• [Your task]:
If an entry below contains an image, drop the image and retype the rest exactly.

=== Begin Enclosure ===

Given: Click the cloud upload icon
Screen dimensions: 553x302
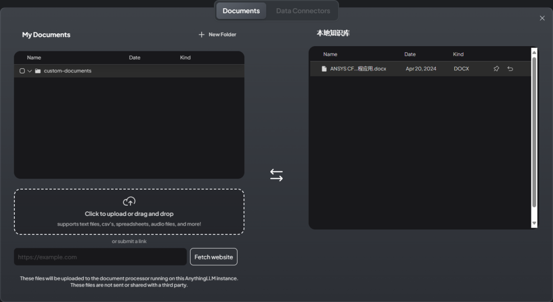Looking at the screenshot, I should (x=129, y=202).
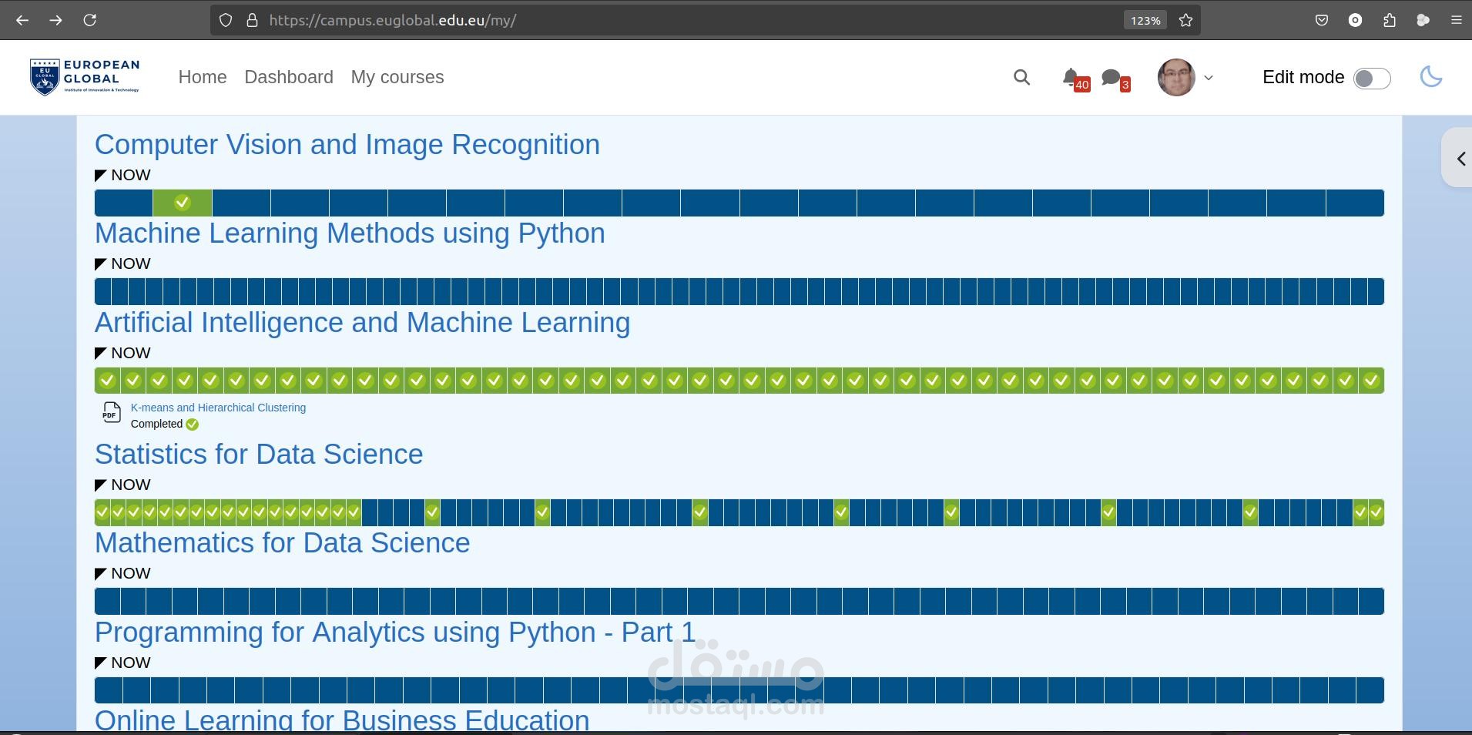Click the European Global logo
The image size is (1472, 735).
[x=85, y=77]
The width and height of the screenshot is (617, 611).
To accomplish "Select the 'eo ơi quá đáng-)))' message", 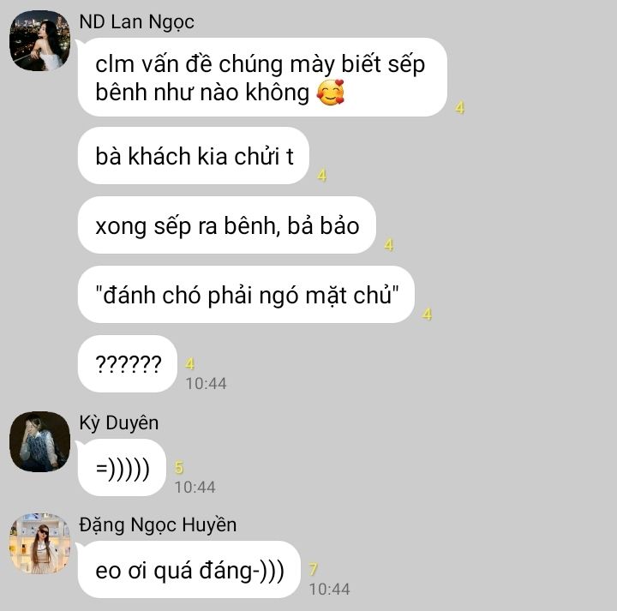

=== End Enclosure ===

• [Answer space]:
Given: Click the cloud upload icon
Screen dimensions: 553x302
Looking at the screenshot, I should (x=129, y=202).
Click the European Global logo
The image size is (1472, 735).
[x=85, y=77]
The width and height of the screenshot is (617, 611).
To accomplish "Select the 'eo ơi quá đáng-)))' message", 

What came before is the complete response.